Servette reste à trois points de Bâle. Mais il est reparti du Parc Saint-Jacques avec un doux sentiment qu’il saura cultiver, puisqu’il ressemble presque à une victoire. On n’en est plus à une anomalie près.


Le bijou de «Micha» Stevanovic

Dominer et revenir à 2-1 à la 75e est une chose. Mais trouver une deuxième fois l’ouverture face à un Bâle qui croyait tenir sa première victoire en 2020 à domicile en est une autre.

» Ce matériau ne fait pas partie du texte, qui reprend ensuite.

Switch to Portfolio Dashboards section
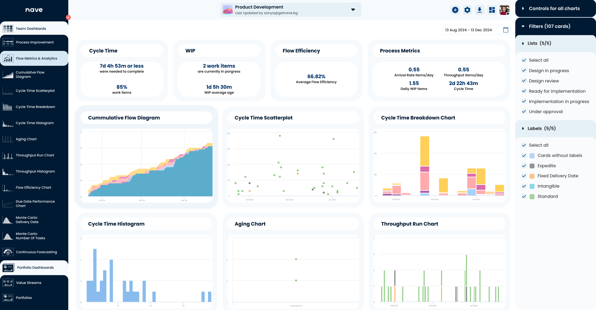Viewport: 596px width, 310px height. pos(35,267)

Servette n’a pas ménagé ses efforts, dominant des Bâlois qui n’existaient qu’en contre (parfois dangereux, c’est vrai aussi). Mais il a fallu un exploit personnel. Et dans ces cas, les regards se tournent vers «Micha» Stevanovic. Quand il ne distille pas le caviar pour ses coéquipiers (comme contre Zurich), il s’en sert une louche lui-même.

Passe d’Ondoua vers le magicien, premier contrôle orienté du pied droit, un deuxième pour s’ouvrir une fenêtre de tir et là, silence. On déguste. Le ballon, enroulé du pied gauche, file dans le petit filet d’un Omlin impassible. Tout était trop parfait, le portier bâlois savait déjà, au départ du tir, qu’il irait le chercher au fond des filets. C’était la 87e minute, le temps des braves. Mais ne le dites pas à Stevanovic: dans son humilité maladive et touchante, il est sans doute persuadé d’avoir raté son match.

Nicolas, lui, a apprécié. Il est venu à Bâle avec son père et des amis. Ce but, le jeune Nicolas en parle sur le chemin du retour, avec admiration, prêt à revivre la pureté de la frappe une fois à la maison. Avec une manette de PlayStation à la main. «Un tir enroulé magnifique, lance-t-il. Avec la manette, c’est R1 et Rond.» Simple!

Sur la pelouse, Stevanovic a fêté cette égalisation avec le banc. Parce que la force de Servette, c’est le groupe tout entier et qu’il n’est pas du genre, mais alors pas du tout, à tirer la couverture à lui.

Créé: 24.02.2020, 07h03

Bâle2(2) Servette2(0)

Parc Saint-Jacques, 20265 spectateurs.

Arbitre: M. Jaccottet.

Buts: 7e Stocker 1-0; 20e Frei 2-0; 75e Imeri 2-1 (pen.); 87e Stevanovic 2-2.

Bâle: Omlin; Widmer, Cömert, Alderete, Riveros; Xhaka; Stocker, Frei, Campo (73e Bunjaku), Petretta (81e Pululu); Cabral.

Servette: Frick; Sauthier, Rouiller, Sasso, Iapichino (75e Alves); Stevanovic, Cespedes (59e Imeri), Ondoua, Cognat; Tasar (89e Routis), Kone.

Avertissements:
2e Petretta (jeu dangereux), 28e Sauthier (jeu dur), 39e Iapichino (antijeu), 54e Stocker (jeu dur), 59e Imeri (jeu dur), 68e Alderete (jeu dur), 74e Cömert (jeu dur), 78e Ondoua (jeu dur).